The equity shares of Jio Financial Services (formerly known as Reliance Strategic Investments Limited) was listed and admitted to list of T Group of Securities. The scrip will be in Trade-for-Trade (T2T) segment for 10 trading days effective August 21. T Group stocks are not allowed for intra-day trading. The T2T stocks can only be delivery based i.e. the buyer has to take the delivery of these shares.
According to market players, passive schemes tracking Nifty50 and Sensex unloaded shares of Jio Financial ahead of the company’s exclusion from the two indices.
These funds hold around 145 million shares of Jio Financial, allotted to them as part of the demerger exercise with Reliance Industries. Given the scenario that intra-day trade is not allowed in the stock, passive MFs managed to sell only part of their holdings on day one.
Jio Financial Services aims to provide a range of financial services like lending, payments services, payment banking, insurance broking, asset management. The target customers are unserved/underserved individuals and small-sized businesses in urban, semi-urban, rural India.
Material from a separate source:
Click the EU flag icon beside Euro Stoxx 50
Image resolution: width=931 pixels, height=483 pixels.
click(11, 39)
The company holds a 6.1 per cent stake in Reliance Industries (RIL) through a subsidiary.
Further, the company also offers payments services, payments banking, insurance broking, etc, which together with the other products will eventually drive customer relationships and cross-sell, as per the company.
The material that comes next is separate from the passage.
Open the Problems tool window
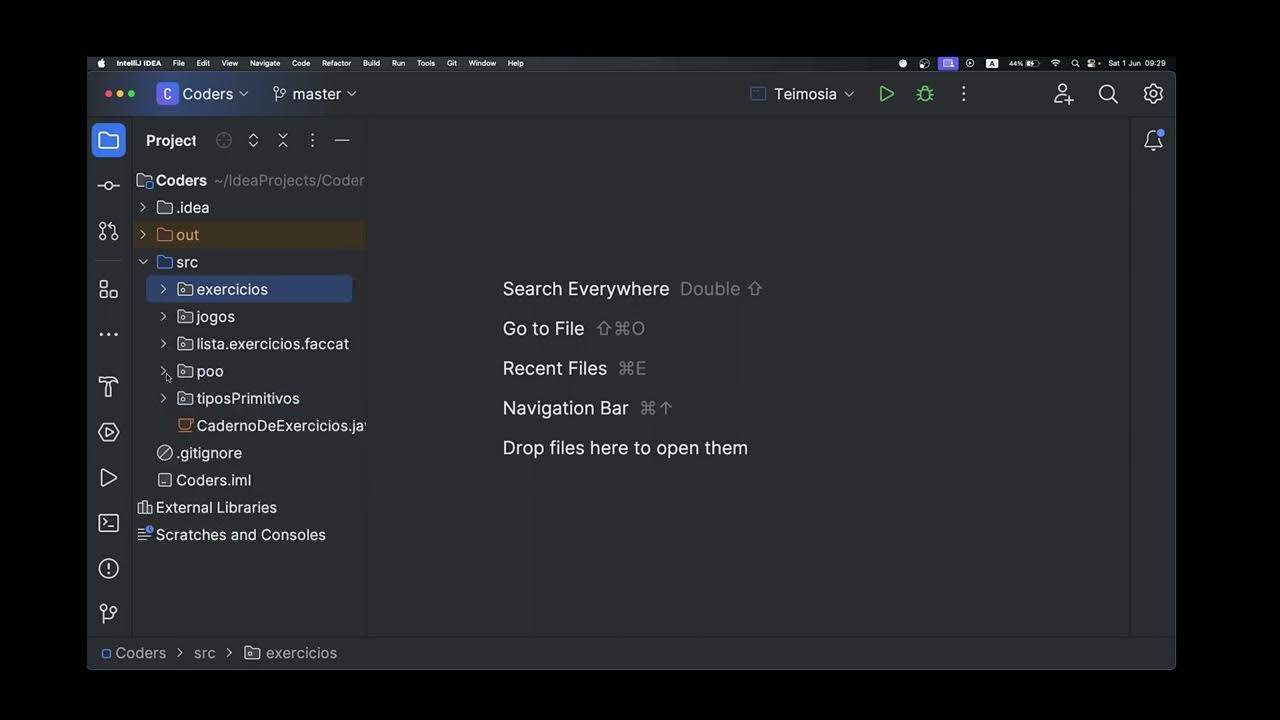Viewport: 1280px width, 720px height. pos(109,569)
Jio Financial Services entered a 50:50 joint venture with Black Rock for asset management business in India. Both partners plan to make an initial investment of $150 million each.
According to analysts at Morgan Stanley, the consolidated entity is starting with a capital base of Rs 1,141 billion as of Mar-23 (Rs 193.5 billion ex-book value of RIL stake). If it were to allocate this capital to the lending business, this would likely result in it being among the largest NBFCs by net worth.
“While this implies significant capacity to lend, we will need to see the pace and mode of execution (organic/inorganic). Hence, the market will closely watch every move Jio Financial Services makes. While the common view has been that lenders with a higher share of Consumer and MSME business are more at risk, we note that these segments are incremental drivers of loan growth and profitability for the financial sector at large. Hence, strength of the franchise will matter more than magnitude of exposure,” the brokerage firm added.
Those at Jefferies believe that the management is planning to intensely focus on digital platforms across verticals as teams are being built across segments.
"The company's asset-backed balance sheet, strong credit rating and promoter backing would also help get access to funds at cheaper rates, especially after merger of HDFC with HDFC Bank," the brokerage firm added.